*Instructions for the task*
Reproduce only the lines from the line containing "Mount Sinai Today Blog (67, 2081)" to the end of the entries below, including both of those lines.

[Saved data entries]
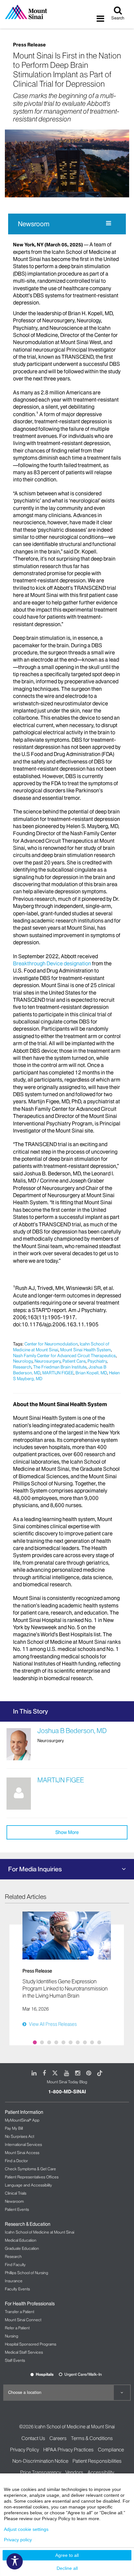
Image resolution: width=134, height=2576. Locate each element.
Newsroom (33, 224)
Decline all (67, 2568)
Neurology (23, 1361)
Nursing (11, 2336)
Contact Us (33, 2438)
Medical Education (20, 2240)
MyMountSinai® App (22, 2120)
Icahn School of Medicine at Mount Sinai (39, 2232)
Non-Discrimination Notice (40, 2461)
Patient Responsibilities (97, 2461)
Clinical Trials (15, 2193)
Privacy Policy (24, 2449)
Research (22, 1366)
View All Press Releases (53, 2024)
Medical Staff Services (24, 2352)
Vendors (74, 2472)
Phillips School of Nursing (26, 2272)
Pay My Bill (14, 2128)
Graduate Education (22, 2248)
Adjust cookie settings (26, 2529)
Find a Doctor (16, 2160)
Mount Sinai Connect (23, 2319)
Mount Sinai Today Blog (67, 2081)
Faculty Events (17, 2288)
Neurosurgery (47, 1361)
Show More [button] (67, 1832)
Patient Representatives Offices (32, 2176)
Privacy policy (18, 2539)
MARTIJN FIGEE (58, 1372)
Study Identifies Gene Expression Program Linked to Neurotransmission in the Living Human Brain (65, 1988)
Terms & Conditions (92, 2438)
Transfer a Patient (19, 2311)
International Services (23, 2144)
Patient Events (17, 2209)
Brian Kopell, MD (91, 1372)
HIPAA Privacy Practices (68, 2449)
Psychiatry (97, 1361)
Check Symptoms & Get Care (30, 2168)
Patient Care (74, 1361)
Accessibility (100, 2472)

*Exercise solution*
Mount Sinai Today Blog (67, 2081)
Faculty Events (17, 2288)
Neurosurgery (47, 1361)
Show More [button] (67, 1832)
Patient Representatives Offices (32, 2176)
Privacy policy (18, 2539)
MARTIJN FIGEE (58, 1372)
Study Identifies Gene Expression Program Linked to Neurotransmission in the Living Human Brain (65, 1988)
Terms & Conditions (92, 2438)
Transfer a Patient (19, 2311)
International Services (23, 2144)
Patient Events (17, 2209)
Brian Kopell, MD (91, 1372)
HIPAA Privacy Practices (68, 2449)
Psychiatry (97, 1361)
Check Symptoms & Get Care (30, 2168)
Patient Care (74, 1361)
Accessibility (100, 2472)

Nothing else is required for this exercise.